Functions on the latest versions of hopsy

[vlsena]

Hi, I'm Physics master student in Brazil and I have been using hopsy library for a few months in my research project. Basically I am trying to sort out evenly distributed points within a polytope. I used your 'test.py' file as a base to build my code and it worked fine for a while, but when I recently updated hopsy library on my computer, some of the functions like "MultivariateGaussianModel" and "Run" stopped working. Have these functions had their names changed? How do I use them exactly the same as before?

I'm attaching my code (that's not working anymore) bellow:

import hopsy
import numpy as np

def sorteio(A,b,mu,cov,n_points): 
    model = hopsy.MultivariateGaussianModel(mu, cov)

    problem = hopsy.Problem(A, b, model)

    # the run object contains and constructs the markov chains. in the default case, the
    # Run object will have a single chain using the Hit-and-Run proposal algorithm and is
    # set to produce 10,000 samples.
    run = hopsy.Run(problem)

    # we finally sample
    run.sample(n_points)

    # from the run, we can now extract the produced data
    data = run.data

    # the states is a list of lists of numpy.ndarrays, which can be casted to a numpy.ndarray
    # which then has the shape (m,n,d), where m is the number of chains, n the number of samples
    # and d the dimenion
    states  = data.states

    return np.array(states)

[ripaul]

Hi there! Yes, we have changed the API. The hopsy.MultivariateGaussianModel has become simply a hopsy.Gaussian and the hopsy.Run has been completely discarded. Instead you now have to setup the Markov chains yourself as

chains = [hopsy.MarkovChain(problem, starting_point=some_valid_starting_point) for i in range(n_chains)]
rngs = [hopsy.RandomNumberGenerator(seed, i) for i in range(n_chains)]

accrate, states = hopsy.sample(chains, rngs, n_samples=10_000)

Here you still have to set the starting point some_valid_starting_point, the number of parallel Markov chains n_chains you want to use and your random seed seed. If you don't have a starting point at hand, you can try to compute the Chebyshev center of the polytope and use this one as a starting point using hopsy.compute_chebyshev_center(problem). It is always recommended to use multiple parallel chains for sampling in order to estimate the convergence of your samplers, I think arviz recommends like 4? In any case, if you use parallel chains, you can also parallelize them by calling hopsy.sample(..., n_threads=64) or whatever your computer supports.

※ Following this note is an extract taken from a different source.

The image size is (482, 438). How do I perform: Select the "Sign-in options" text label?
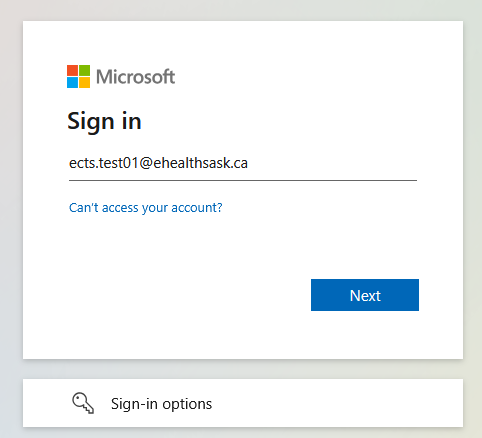pyautogui.click(x=161, y=404)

Regarding what you're trying to achieve: If you want to sample a uniform distribution on a convex polytope, then you not use the hopsy.Gaussian class at all. Instead, just set up a problem with hopsy.Problem(A, b). In hopsy, no density means uniform density and, thus, distribution.

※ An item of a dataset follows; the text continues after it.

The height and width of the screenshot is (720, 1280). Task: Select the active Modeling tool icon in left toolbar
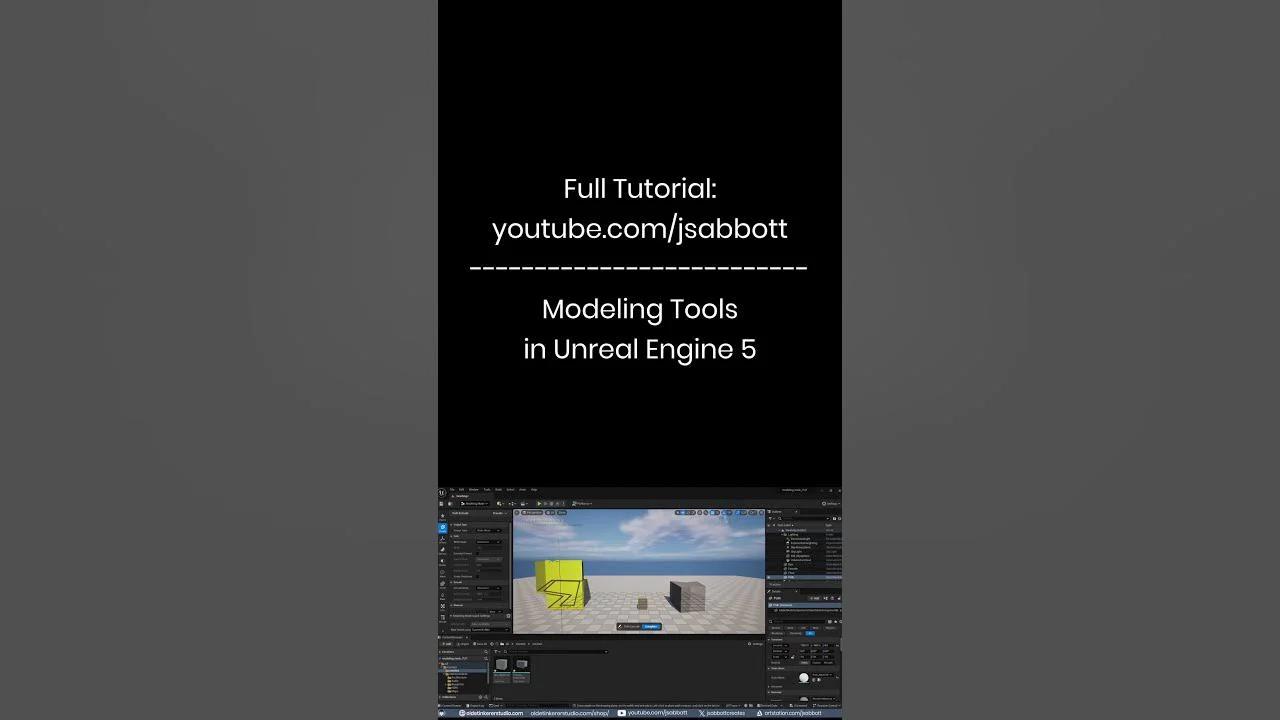pyautogui.click(x=442, y=526)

I hope that helps! Feel free to ask if you have any more questions, I'm glad to help. Also checkout the docs. They're still pretty much WIP, but maybe they can still help you.

[qacwnfq]

Hey :) The changes in the api allowed us to incoroporate some cool stuff in the backend. While we strongly recommend upgrading, in case you are very limited in time you could try pinning hopsy to the old version.

Also out of curiousity: What problem in physics are you working on? Is it related to astronomy? I've only ever seen convex polytopes in the context of free form gravitational lense reconstruction.

[vlsena]

Hey guys, thanks a lot for the support! My code is already functional again thanks to you.

Richard, I am indeed trying to sample a uniform distribution on a convex polytope, so I must use only hopsy.Problem(A, b) , as you suggested, right? I am very grateful for the clarifications.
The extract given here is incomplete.